Iafolla Estate

110 A.2d 380, 380 Pa. 391, 1955 Pa. LEXIS 576
CourtSupreme Court of Pennsylvania
DecidedJanuary 3, 1955
DocketAppeal, 67
StatusPublished
Cited by10 cases

This text of 110 A.2d 380 (Iafolla Estate) is published on Counsel Stack Legal Research, covering Supreme Court of Pennsylvania primary law. Counsel Stack provides free access to over 12 million legal documents including statutes, case law, regulations, and constitutions.

Bluebook
Iafolla Estate, 110 A.2d 380, 380 Pa. 391, 1955 Pa. LEXIS 576 (Pa. 1955).

Opinion

Opinion by

Mr. Justice Jones,

Antonio Iafolla died testate on May 14, 1951, leaving to survive him his wife, Maria, otherwise known as Mary, and four children by a prior marriage. His last will, executed on September 13, 1934, was duly pro *393 bated. After providing for the payment of his debts and funeral expenses, the testator devised and bequeathed his entire estate to his wife, Maria, whom he named executrix of his will and to whom letters testamentary were granted. The size of the net estate does not appear from the record before us, but, from what was said by counsel at bar, it was relatively small exclusive of two bank accounts which are the subject matter of the current controversy as hereinafter related.

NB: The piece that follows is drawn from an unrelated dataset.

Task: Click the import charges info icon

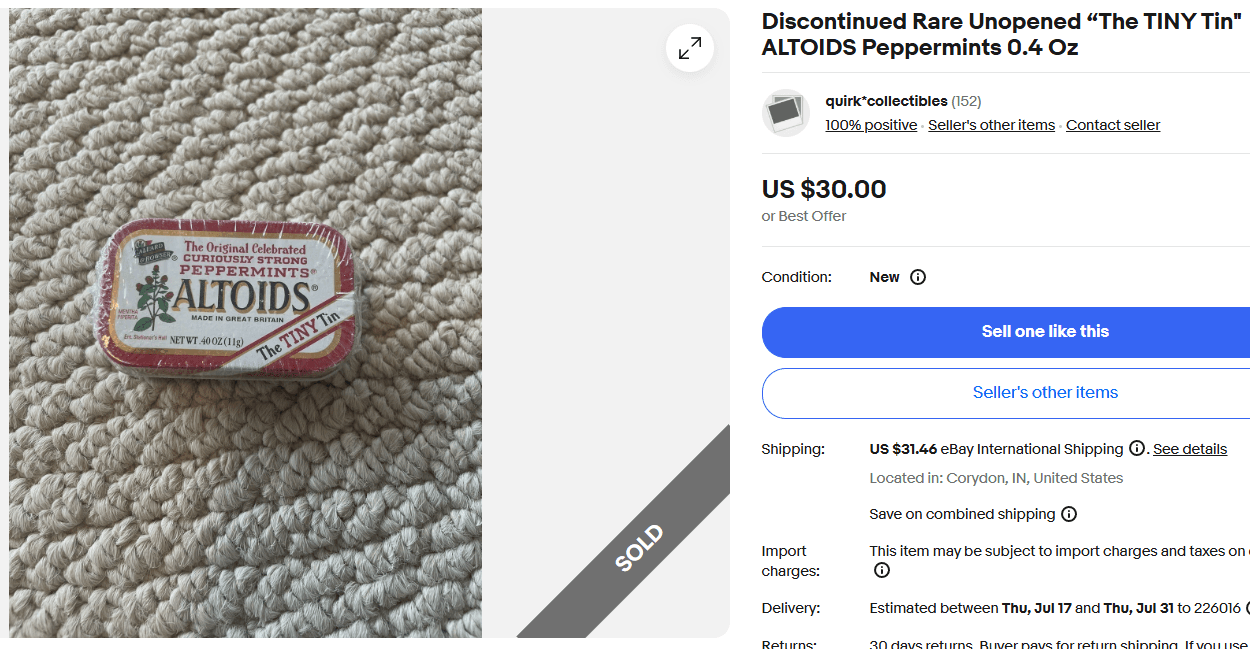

At the time of the testator’s death, two bank accounts, aggregating approximately $11,500, stood in his name in trust for three of his four children by his prior marriage. He had opened the first of these accounts in his individual name in the Washington Trust Company of Pittsburgh some time in 1930. On August 7, 1947, he changed the title of this account to himself as trustee for the indicated children of his prior marriage, namely, John, James and Josephine. On September 9, 1948, he withdrew accumulated interest in the amount of $187.54 from this account which, at the time of his death, had a credit balance of $4,407.50. The decedent opened the second account on August 7, 1947, in the Peoples First National Bank and Trust Company of Pittsburgh in his name as trustee for his children, John, James and Josephine. The balance in this account at the time of the testator’s death was roundly $7,000.

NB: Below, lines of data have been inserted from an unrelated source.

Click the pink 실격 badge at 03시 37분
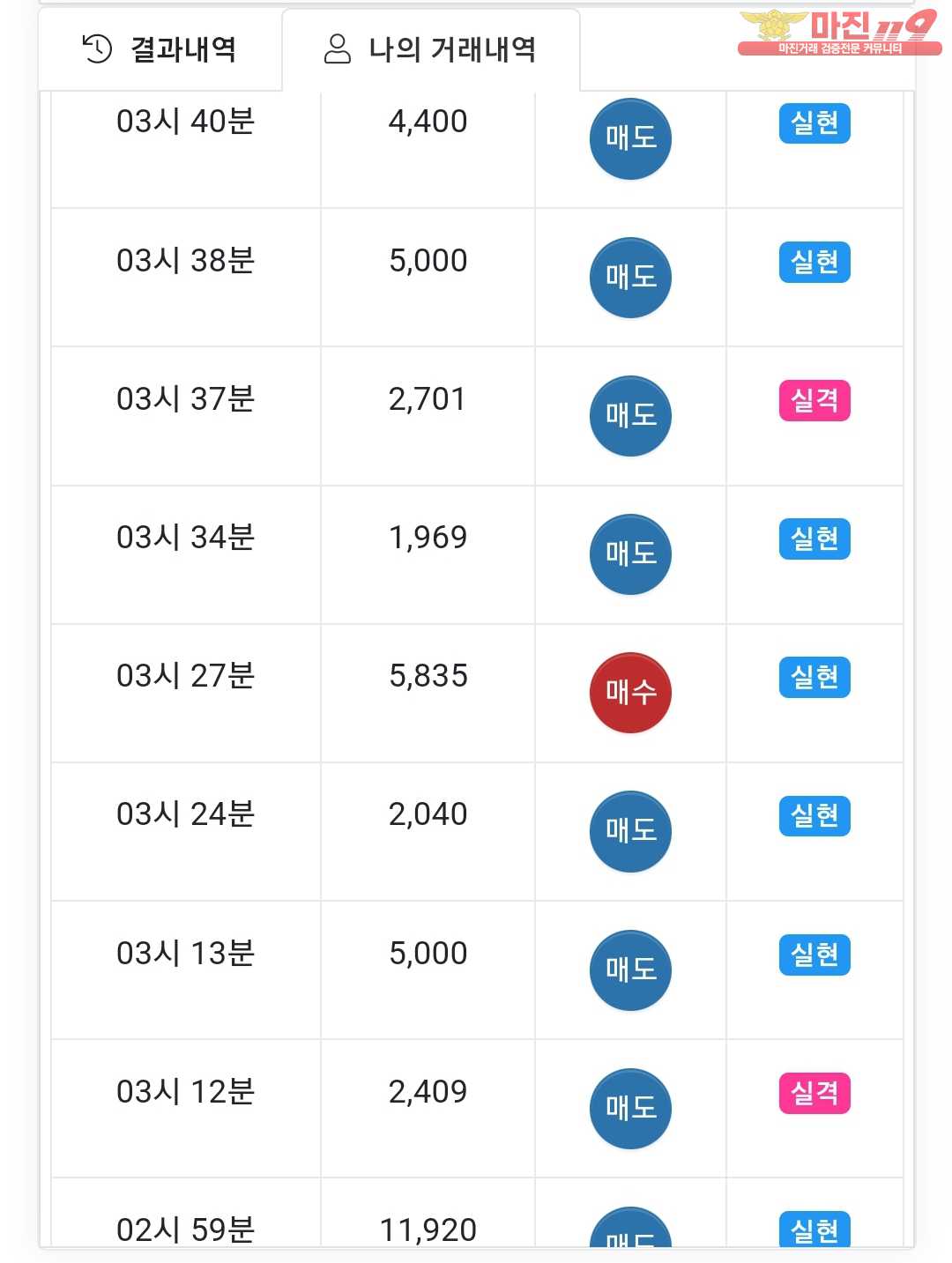The height and width of the screenshot is (1263, 952). 814,400
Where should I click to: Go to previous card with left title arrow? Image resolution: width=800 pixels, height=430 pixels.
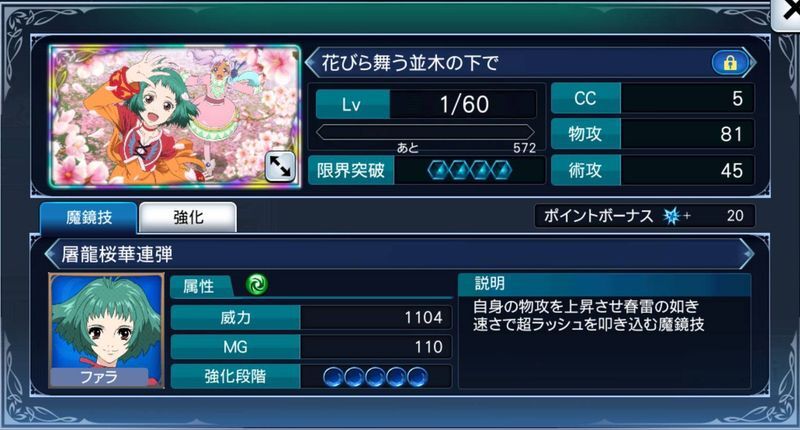312,63
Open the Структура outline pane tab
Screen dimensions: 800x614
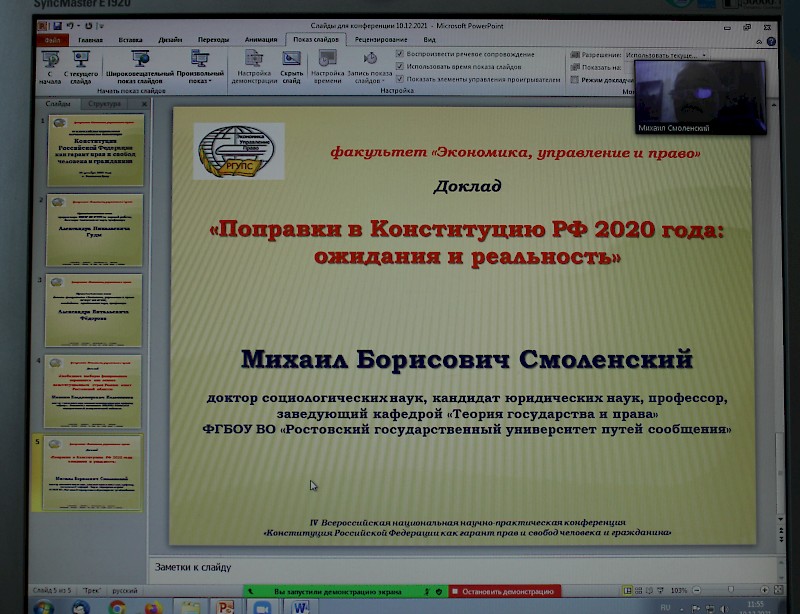104,104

The widow elected, pursuant to Section 8 of the Wills Act of 1947, P.L. 89, 20 PS § 180.8, to take against her husband’s will and elected under Section 11 of the Estates Act of 1947, P.L. 100, 20 PS § 301.11, to treat the two tentative trust bank accounts as testamentary dispositions by her husband so far as her legal rights in his estate were concerned. On the widow’s petition, the court below issued a citation to the two banks and to the three beneficiaries of the tentative *394 trusts to show cause why they should not pay over to Maria, as executrix of her husband’s will, one-third of the funds on deposit in the trust accounts for distribution to her as the decedent’s widow. The answer of the Peoples First National Bank and Trust Company admitted the existence of the account in the decedent’s name as trustee for his designated children but averred that the funds had been paid over to the children as beneficiaries of the trust shortly after the testator’s death. The answer of the Washington Trust Company admitted the existence of the trust account in its keeping and averred that it still held the same. The answer of John and James Iafolla similarly admitted the existence of the account and further alleged that by the widow’s execution and delivery of releases and authorizations of January 16, 1952, she had thereby released and authorized both banks to make payment of the funds in the trust accounts to the children named as the beneficiaries thereof and that, by reason of the releases and authorizations, the widow had effectively waived any rights which she may have had under the Estates Act of 1947, supra.

The widow died intestate in June, 1952, survived by two daughters of a prior marriage. Victor L. Baker was appointed administrator of her estate. In his representative capacity, he was allowed by the court below to intervene in the proceedings and is the present appellant.

In an opinion by President Judge Boyle, the learned court below held that the releases and authorizations signed and delivered by the widow extinguished or relinquished whatever rights in the trust accounts that she might have had as Antonio Iafolla’s widow; and a decree in accordance therewith was entered to which the administrator of Maria’s estate filed exceptions. The court en banc dismissed the exceptions with *395 out an opinion; and, from the final decree entered, the administrator took this appeal.

As the above-recited facts disclose, the trusts in question were created after the passage of the Estates Act but before the specified effective date of the Act, while the settlor did not die until after the effective date of the Act.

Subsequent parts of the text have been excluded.